What you should do:
Where the data below shows a picture, leave that picture out and copy the rest exactly.

Material supplied:

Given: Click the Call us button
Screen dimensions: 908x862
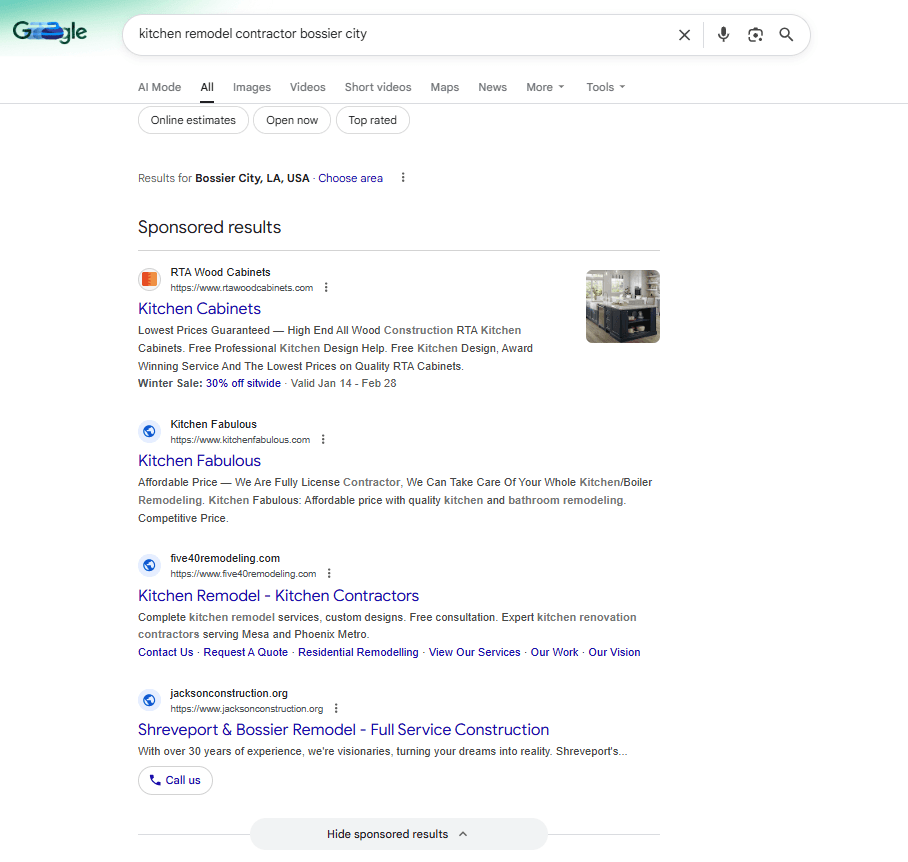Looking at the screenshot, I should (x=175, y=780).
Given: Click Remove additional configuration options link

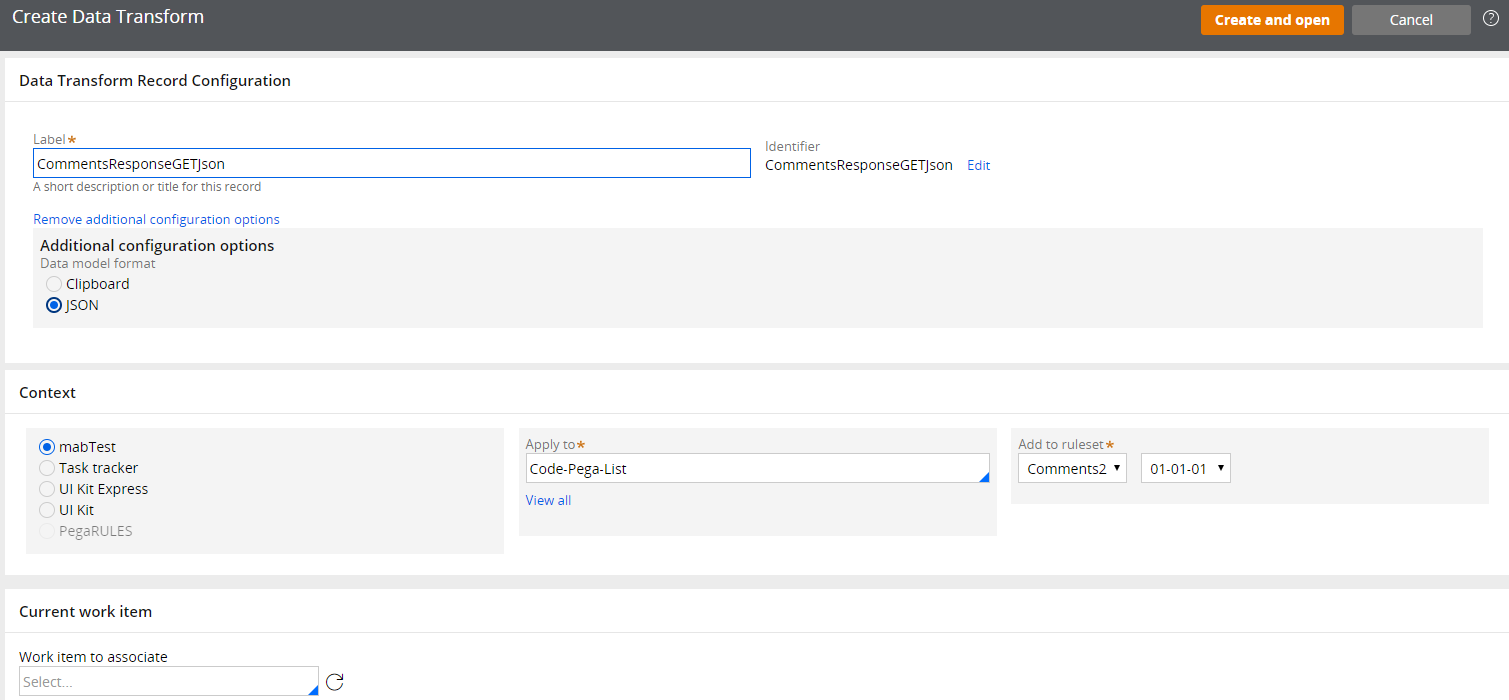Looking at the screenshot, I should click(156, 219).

Response to the task:
Given: Click the Call us button
Screen dimensions: 908x862
Looking at the screenshot, I should (x=175, y=780).
Given: Click Remove additional configuration options link

Looking at the screenshot, I should click(156, 219).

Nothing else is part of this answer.